Тото смеялся, шутил и добродушно острил. Когда он в таком настроении, он обыкновенно бывает очень мил и интересен. В нем замечательная способность держать себя очень просто и острить, не переходя границ, и хотя его остроты бывают очень метки, не в бровь, а в глаз, как говорится, но в них нет яду. Не бывает у него и так называемых «неудачных» острот, которыми так часто страдает его сестра!..

В такие минуты он является общим воодушевителем и миротворцем. Никто лучше его не расшевелит компанию и не выдумает что-нибудь веселое и забавное. Так же прекращает он и всякие ссоры и недоразумения.

Еще когда он был гимназистом, старшие братья не раз подпаивали его, говоря, что он в таком виде лучше, чем в трезвом.

Это, конечно, была неправда, т. к. и в трезвом виде Платоша обладал удивительной добротой и мягкостью. Правда, он был упрям, плаксив, легко обижался и дулся, но его всегда ничего не стоило вызвать на самый хороший поступок лаской и добрым словом. К сожалению, часто бывало как раз обратное.
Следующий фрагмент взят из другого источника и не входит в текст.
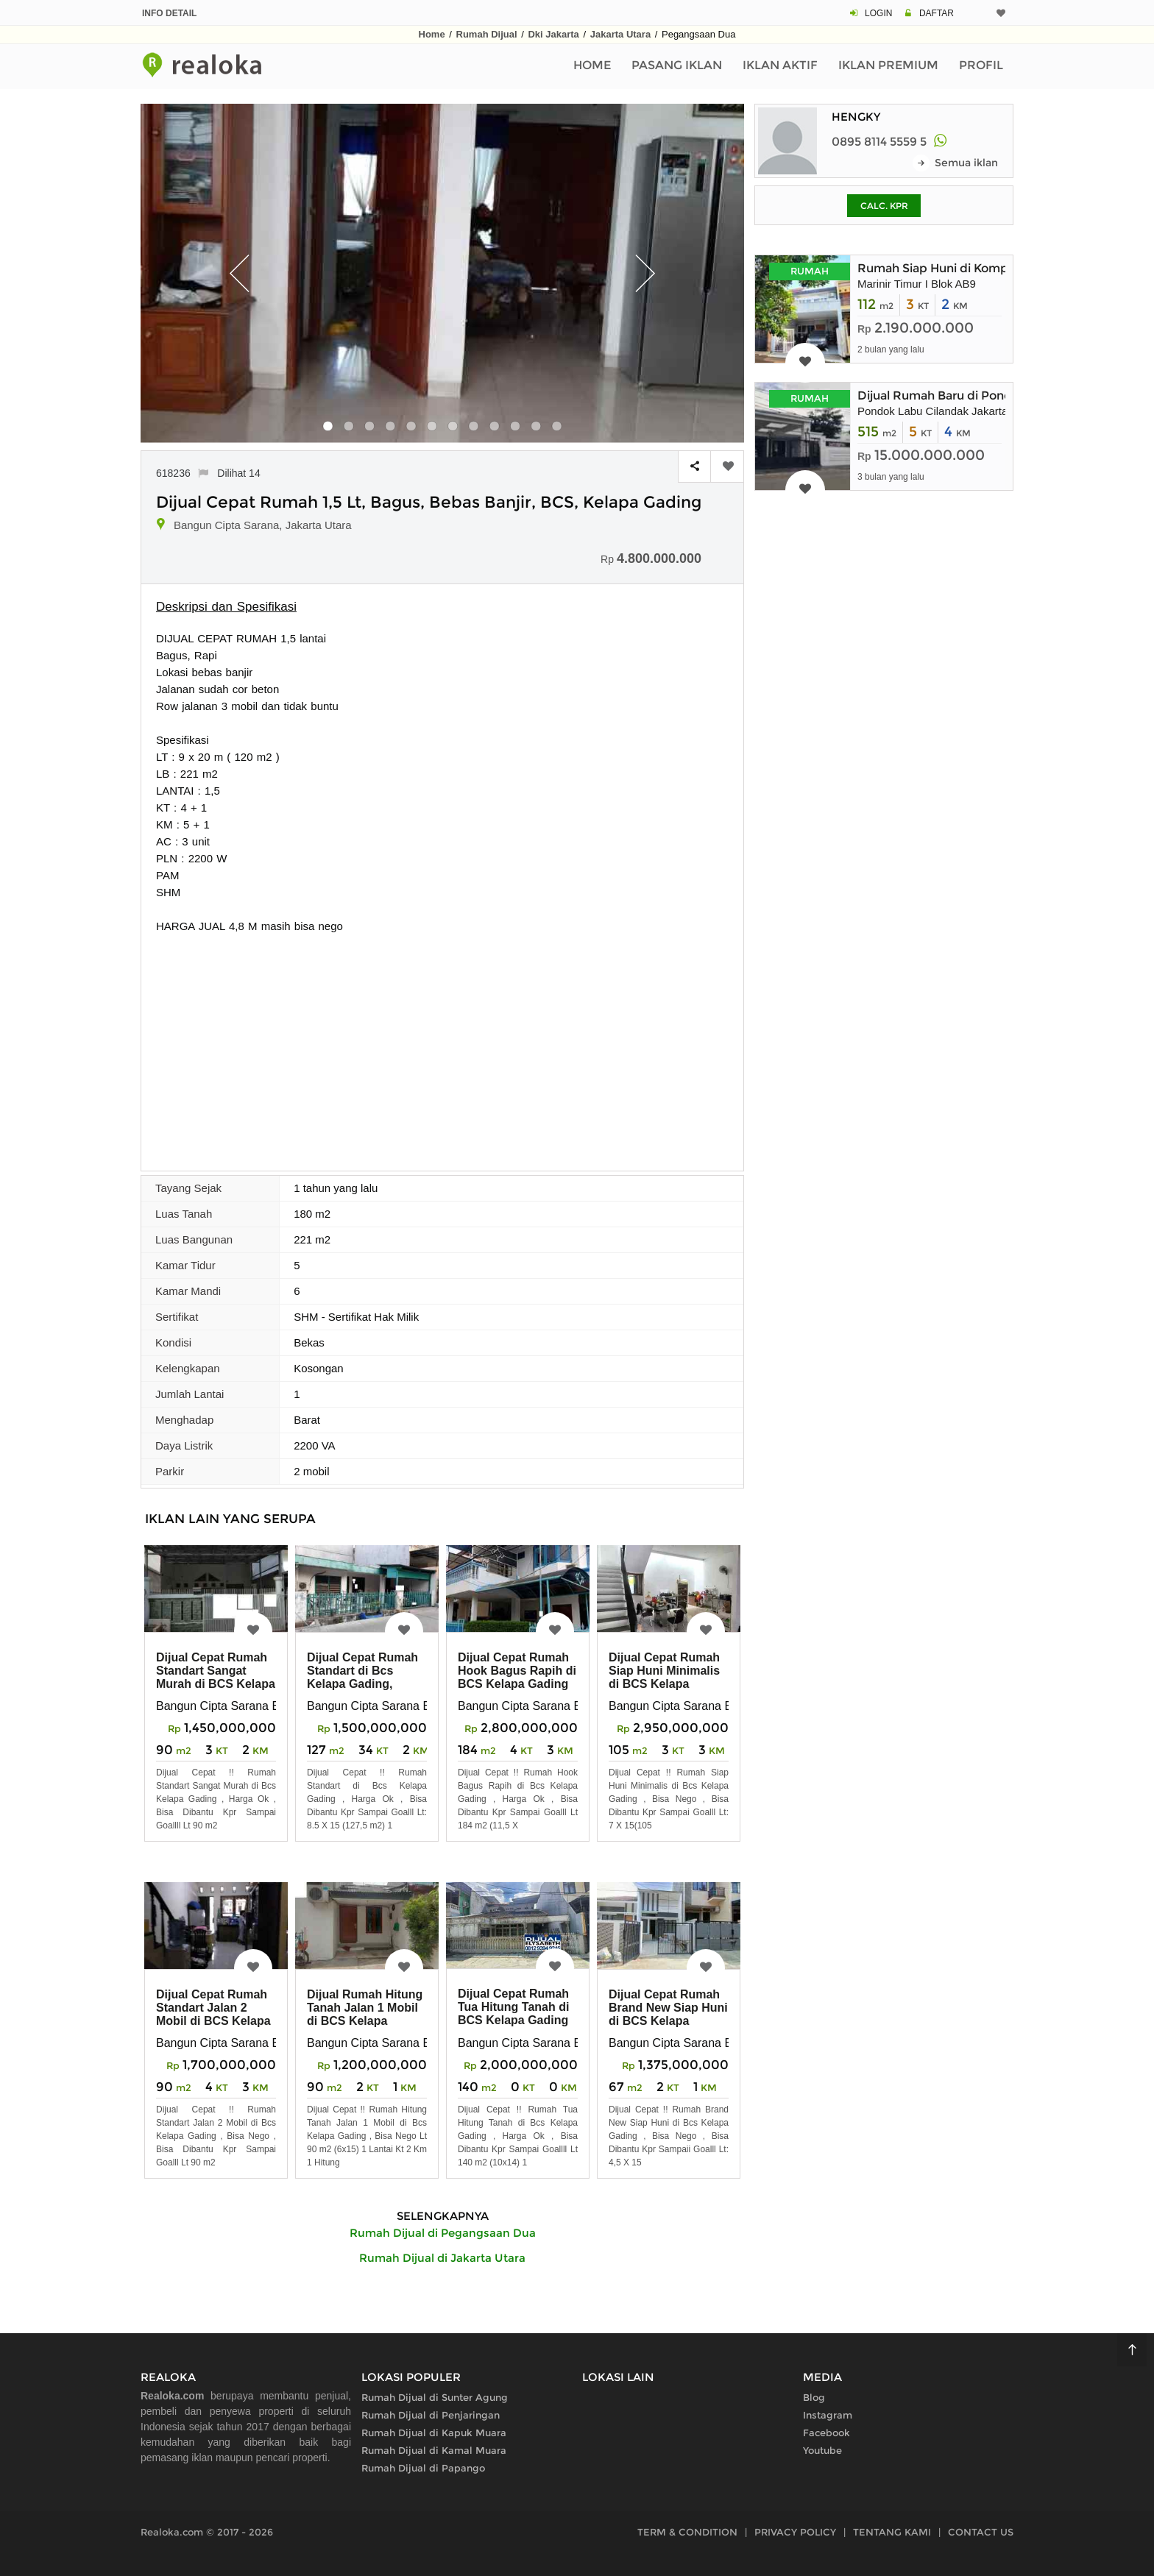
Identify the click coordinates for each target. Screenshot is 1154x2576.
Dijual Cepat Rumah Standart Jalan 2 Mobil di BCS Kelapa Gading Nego (213, 2014)
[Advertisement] (442, 1045)
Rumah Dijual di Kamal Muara (433, 2450)
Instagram (827, 2415)
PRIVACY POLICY (795, 2532)
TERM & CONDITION (687, 2532)
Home (432, 34)
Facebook (826, 2432)
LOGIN (878, 13)
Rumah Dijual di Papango (423, 2468)
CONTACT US (980, 2532)
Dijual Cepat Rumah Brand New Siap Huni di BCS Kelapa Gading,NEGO (668, 2014)
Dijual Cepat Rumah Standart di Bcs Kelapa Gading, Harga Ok (362, 1677)
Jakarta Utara (620, 34)
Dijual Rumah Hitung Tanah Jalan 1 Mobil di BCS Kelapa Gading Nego (364, 2014)
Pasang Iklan (676, 65)
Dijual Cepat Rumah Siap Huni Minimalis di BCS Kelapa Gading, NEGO (664, 1677)
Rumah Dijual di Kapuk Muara (433, 2432)
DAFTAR (936, 13)
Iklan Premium (888, 65)
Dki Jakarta (553, 34)
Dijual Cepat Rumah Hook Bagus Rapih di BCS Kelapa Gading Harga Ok (517, 1677)
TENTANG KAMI (892, 2532)
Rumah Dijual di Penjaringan (430, 2415)
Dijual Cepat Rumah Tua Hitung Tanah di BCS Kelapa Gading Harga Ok (513, 2013)
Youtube (822, 2450)
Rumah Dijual (486, 34)
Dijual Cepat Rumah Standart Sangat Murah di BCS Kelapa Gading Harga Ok (215, 1677)
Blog (814, 2397)
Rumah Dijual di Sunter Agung (434, 2397)
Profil (981, 65)
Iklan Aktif (780, 65)
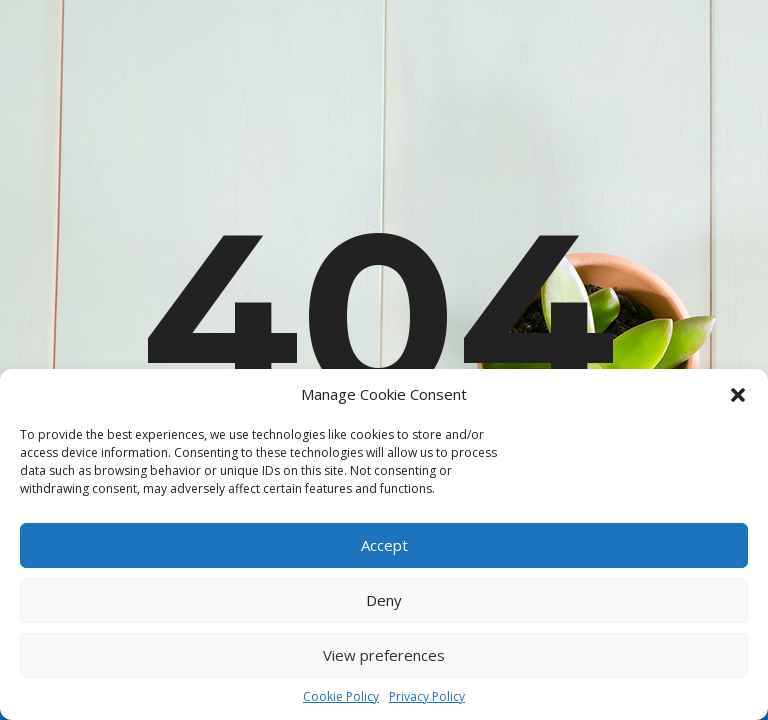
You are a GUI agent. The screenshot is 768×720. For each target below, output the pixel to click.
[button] (738, 395)
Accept (384, 545)
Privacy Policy (427, 696)
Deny (384, 600)
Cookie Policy (341, 696)
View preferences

Зато когда его немного подпаивали – все его лучшие качества ярко выплывали наружу; всем старался он в эти минуты сделать что-нибудь приятное, извинялся за свои прежние грехи, обещал маме больше никогда не грубианить [так!], если мама обращалась к кому-нибудь резко или начинала ссору с отцом – Платон и тут являлся миротворцем, целовал ей руки, умолял ее успокоиться, приводил всевозможные резоны и иногда достигал цели.

О, сколько в нем было хороших задатков и какого чудного человека можно было из него сделать!

К несчастью, у нас никогда не было мира в семье, сколько я себя помню, и все это больно отзывалось на детях: мы никогда не были дружны между собой и до сих пор знаем, что такое «семья», только понаслышке.

Конечно, плоды этого сейчас налицо.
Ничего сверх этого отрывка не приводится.